EMTALA created a federal cause of action under federal law, governed exclusively by the federal act, but that may be pursued in federal or state court. The EMTALA statute provides that “[t]he provisions of [EMTALA] do not preempt any State or local law requirement, except to the extent that the requirement directly conflicts with a requirement of this section.” 42 U.S.C. § 1395dd(f). The statute of limitations for an EMTALA claim is two years from the date of the alleged EMTALA violation. 42 U.S.C. § 1395dd(d)(2)(C): “[n]o action may be brought under this paragraph more than two years after the date of the violation with respect to which the action is brought.”
The Indiana Appellate Court held in the case it was deciding: “as the [defendant] Hospital argued to the trial court below, the two-year statute of limitations for the EMTALA claim had already passed by the time Williams sought to amend his trial court complaint, making an amendment to add an EMTALA claim futile [“Williams contends that the Hospital violated EMTALA on December 2, 2012. He filed his initial trial court complaint on September 12, 2014. He did not allege a violation of EMTALA in this initial complaint. Williams sought to amend his complaint to add an EMTALA claim on December 18, 2017, which was five years after the date that he alleges the Hospital had violated EMTALA”].”
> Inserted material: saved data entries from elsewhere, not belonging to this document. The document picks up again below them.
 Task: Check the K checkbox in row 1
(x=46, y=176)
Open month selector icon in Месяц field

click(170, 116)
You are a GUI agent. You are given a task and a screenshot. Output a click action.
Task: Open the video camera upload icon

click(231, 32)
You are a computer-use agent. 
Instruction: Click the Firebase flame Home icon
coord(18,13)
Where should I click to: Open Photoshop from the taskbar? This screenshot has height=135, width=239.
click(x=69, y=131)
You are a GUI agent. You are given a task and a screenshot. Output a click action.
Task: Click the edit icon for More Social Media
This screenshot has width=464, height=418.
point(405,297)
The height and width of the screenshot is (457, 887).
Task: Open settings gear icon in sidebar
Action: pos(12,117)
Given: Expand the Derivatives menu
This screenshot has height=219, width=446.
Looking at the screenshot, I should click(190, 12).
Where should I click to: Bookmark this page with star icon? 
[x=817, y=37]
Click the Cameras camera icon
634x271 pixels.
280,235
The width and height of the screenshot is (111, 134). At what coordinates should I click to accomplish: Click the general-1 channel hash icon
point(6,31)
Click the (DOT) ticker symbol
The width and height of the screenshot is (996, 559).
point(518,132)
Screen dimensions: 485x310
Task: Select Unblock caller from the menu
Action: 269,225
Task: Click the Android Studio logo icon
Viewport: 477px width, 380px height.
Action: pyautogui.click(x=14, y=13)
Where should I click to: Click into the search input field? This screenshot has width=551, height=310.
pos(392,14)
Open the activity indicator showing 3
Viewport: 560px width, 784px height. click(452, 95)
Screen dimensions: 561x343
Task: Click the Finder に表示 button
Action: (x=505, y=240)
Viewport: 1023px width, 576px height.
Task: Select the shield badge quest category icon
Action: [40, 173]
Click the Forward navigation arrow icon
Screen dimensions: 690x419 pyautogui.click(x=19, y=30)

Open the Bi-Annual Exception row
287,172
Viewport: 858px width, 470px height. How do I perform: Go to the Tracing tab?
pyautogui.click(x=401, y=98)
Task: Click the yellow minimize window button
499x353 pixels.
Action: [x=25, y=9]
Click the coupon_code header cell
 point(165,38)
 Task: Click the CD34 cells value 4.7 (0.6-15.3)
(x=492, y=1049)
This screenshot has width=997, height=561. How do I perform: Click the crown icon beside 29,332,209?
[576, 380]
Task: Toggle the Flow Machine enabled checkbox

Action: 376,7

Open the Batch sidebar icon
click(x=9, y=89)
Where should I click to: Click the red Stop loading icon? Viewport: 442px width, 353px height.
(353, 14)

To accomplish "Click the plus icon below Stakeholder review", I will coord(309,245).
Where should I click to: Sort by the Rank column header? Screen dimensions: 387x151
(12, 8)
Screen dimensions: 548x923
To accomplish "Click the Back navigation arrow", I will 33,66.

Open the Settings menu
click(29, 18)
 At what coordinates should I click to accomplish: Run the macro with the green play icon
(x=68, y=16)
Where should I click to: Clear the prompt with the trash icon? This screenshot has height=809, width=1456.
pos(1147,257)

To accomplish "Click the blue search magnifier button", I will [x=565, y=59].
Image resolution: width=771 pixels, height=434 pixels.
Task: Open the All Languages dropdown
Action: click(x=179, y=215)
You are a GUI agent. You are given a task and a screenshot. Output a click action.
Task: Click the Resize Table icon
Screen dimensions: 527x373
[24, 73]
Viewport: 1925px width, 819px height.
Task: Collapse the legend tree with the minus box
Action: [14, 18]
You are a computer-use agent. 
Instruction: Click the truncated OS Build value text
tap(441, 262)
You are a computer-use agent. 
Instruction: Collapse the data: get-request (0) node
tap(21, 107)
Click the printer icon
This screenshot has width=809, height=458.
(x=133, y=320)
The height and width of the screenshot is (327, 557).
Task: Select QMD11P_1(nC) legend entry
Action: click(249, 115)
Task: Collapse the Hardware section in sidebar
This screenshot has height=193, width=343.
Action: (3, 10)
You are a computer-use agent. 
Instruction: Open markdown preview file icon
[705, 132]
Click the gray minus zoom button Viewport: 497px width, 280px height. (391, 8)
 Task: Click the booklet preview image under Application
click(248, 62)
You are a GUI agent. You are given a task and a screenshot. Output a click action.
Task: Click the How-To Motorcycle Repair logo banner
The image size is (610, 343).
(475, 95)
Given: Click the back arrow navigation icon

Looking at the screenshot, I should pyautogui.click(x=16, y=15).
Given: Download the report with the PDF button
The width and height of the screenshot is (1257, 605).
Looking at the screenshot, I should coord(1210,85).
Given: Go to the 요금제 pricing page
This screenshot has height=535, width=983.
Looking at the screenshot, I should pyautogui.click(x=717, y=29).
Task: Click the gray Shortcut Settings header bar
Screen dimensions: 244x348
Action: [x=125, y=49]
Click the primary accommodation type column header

The Indiana Appellate Court stated: “we have explained that “there is no provision in EMTALA which effectively tolls the statute of limitations while awaiting a state procedural prerequisite, such as an opinion from a medical review panel, as is contained in the State [Medical Malpractice] Act.””
The Indiana Appellate Court held: “Williams attempted to file an EMTALA claim on December 18, 2017, which was more than two years after the date of the alleged violation of EMTALA on December 2, 2012. Thus, Williams’ EMTALA claim was barred by EMTALA’s two-year statute of limitations. Because his proposed amendment to add this claim would have been futile, we conclude that the trial court did not abuse its discretion by denying Williams’ motion to amend his complaint.”
Source Williams v. Inglis, Opinion 19A-CT-1438.